Copy the records verbatim from the line containing "You are a GUI" through the line containing "pyautogui.click(x=406, y=542)", inclusive of both.
┌─ Data shown
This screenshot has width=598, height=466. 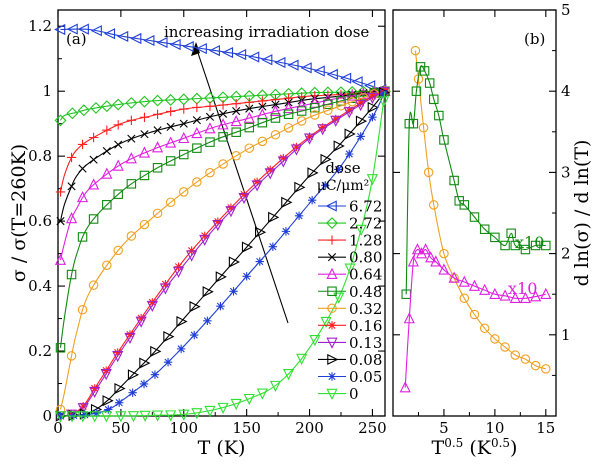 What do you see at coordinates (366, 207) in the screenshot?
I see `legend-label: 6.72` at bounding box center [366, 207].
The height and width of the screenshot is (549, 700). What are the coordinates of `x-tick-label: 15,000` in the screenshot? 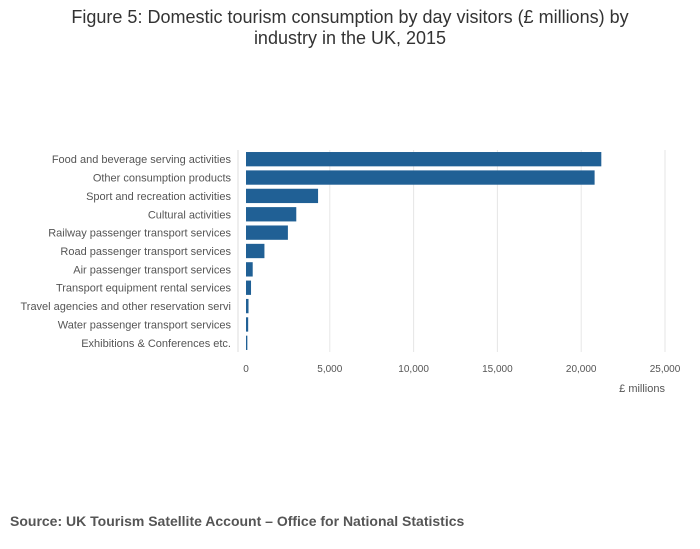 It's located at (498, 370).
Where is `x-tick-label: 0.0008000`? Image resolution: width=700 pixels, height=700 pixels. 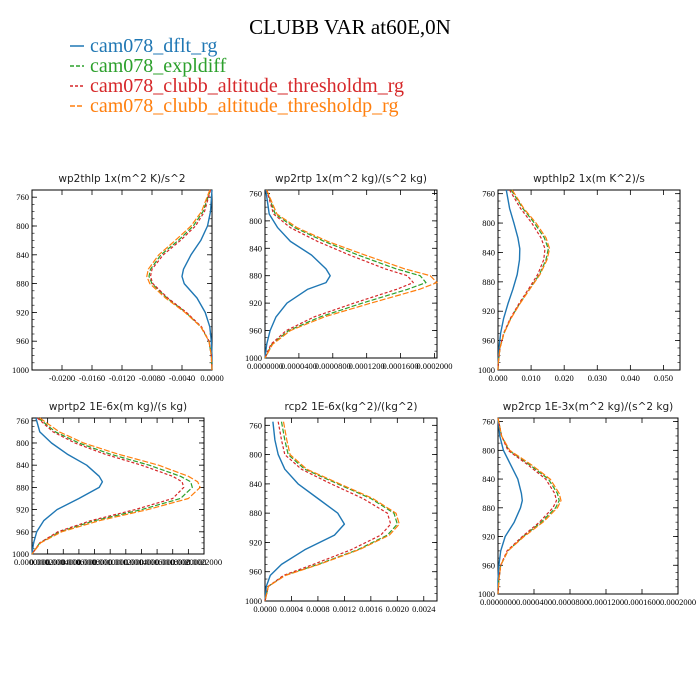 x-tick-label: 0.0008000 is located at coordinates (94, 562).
└─
┌─ Data shown
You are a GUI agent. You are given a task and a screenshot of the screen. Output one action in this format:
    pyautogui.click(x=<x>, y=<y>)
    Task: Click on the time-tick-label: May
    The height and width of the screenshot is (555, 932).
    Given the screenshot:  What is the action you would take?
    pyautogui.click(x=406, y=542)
└─
Answer to this exercise ▸
You are a GUI agent. You are given a task and a screenshot of the screen. Output one action in this format:
    pyautogui.click(x=<x>, y=<y>)
    Task: Click on the time-tick-label: May
    The height and width of the screenshot is (555, 932).
    Given the screenshot:  What is the action you would take?
    pyautogui.click(x=406, y=542)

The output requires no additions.